Items from a dataset
_ _ _ _
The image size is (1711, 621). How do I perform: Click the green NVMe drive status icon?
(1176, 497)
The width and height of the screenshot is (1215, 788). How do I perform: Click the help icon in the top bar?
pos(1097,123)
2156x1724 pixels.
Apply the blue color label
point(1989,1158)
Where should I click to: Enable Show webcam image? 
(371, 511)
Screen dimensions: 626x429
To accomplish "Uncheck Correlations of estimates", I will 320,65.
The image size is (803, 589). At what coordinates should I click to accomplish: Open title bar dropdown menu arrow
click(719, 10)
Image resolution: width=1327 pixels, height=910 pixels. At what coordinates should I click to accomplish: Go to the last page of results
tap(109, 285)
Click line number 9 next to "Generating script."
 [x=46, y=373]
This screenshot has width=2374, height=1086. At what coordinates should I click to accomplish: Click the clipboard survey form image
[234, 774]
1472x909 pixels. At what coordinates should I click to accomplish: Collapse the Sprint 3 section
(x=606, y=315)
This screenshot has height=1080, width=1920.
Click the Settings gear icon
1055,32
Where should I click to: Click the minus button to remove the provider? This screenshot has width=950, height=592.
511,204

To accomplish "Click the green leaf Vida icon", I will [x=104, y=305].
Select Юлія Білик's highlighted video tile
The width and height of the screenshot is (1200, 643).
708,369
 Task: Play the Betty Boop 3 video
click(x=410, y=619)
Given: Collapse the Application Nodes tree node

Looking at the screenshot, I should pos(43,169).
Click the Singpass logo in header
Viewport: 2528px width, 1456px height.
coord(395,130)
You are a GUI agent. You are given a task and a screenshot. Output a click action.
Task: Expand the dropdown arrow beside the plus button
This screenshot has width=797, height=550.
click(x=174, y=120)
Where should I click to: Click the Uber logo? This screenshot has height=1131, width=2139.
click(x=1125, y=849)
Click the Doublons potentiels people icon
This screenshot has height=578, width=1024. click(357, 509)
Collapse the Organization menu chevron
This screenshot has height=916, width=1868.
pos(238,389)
_ _ _ _
Written problem: Replace "At what coordinates should I click to accomplish" with "Which point should I select to complete" everywhere in the material, leaving all other text unchanged.

Result of this exercise:
The image size is (1711, 621). How do I perform: Click the green NVMe drive status icon?
(1176, 497)
The width and height of the screenshot is (1215, 788). How do I perform: Click the help icon in the top bar?
pos(1097,123)
2156x1724 pixels.
Apply the blue color label
point(1989,1158)
Where should I click to: Enable Show webcam image? 
(371, 511)
Screen dimensions: 626x429
To accomplish "Uncheck Correlations of estimates", I will 320,65.
The image size is (803, 589). Which point should I select to complete: Open title bar dropdown menu arrow
click(719, 10)
Image resolution: width=1327 pixels, height=910 pixels. Which point should I select to complete: Go to the last page of results
tap(109, 285)
Click line number 9 next to "Generating script."
 [x=46, y=373]
This screenshot has width=2374, height=1086. Which point should I select to complete: Click the clipboard survey form image
[234, 774]
1472x909 pixels. Which point should I select to complete: Collapse the Sprint 3 section
(x=606, y=315)
This screenshot has height=1080, width=1920.
Click the Settings gear icon
1055,32
Where should I click to: Click the minus button to remove the provider? This screenshot has width=950, height=592.
511,204

To accomplish "Click the green leaf Vida icon", I will [x=104, y=305].
Select Юлія Білик's highlighted video tile
The width and height of the screenshot is (1200, 643).
708,369
 Task: Play the Betty Boop 3 video
click(x=410, y=619)
Given: Collapse the Application Nodes tree node

Looking at the screenshot, I should pos(43,169).
Click the Singpass logo in header
Viewport: 2528px width, 1456px height.
coord(395,130)
You are a GUI agent. You are given a task and a screenshot. Output a click action.
Task: Expand the dropdown arrow beside the plus button
This screenshot has width=797, height=550.
click(x=174, y=120)
Where should I click to: Click the Uber logo? This screenshot has height=1131, width=2139.
click(x=1125, y=849)
Click the Doublons potentiels people icon
This screenshot has height=578, width=1024. click(357, 509)
Collapse the Organization menu chevron
This screenshot has height=916, width=1868.
pos(238,389)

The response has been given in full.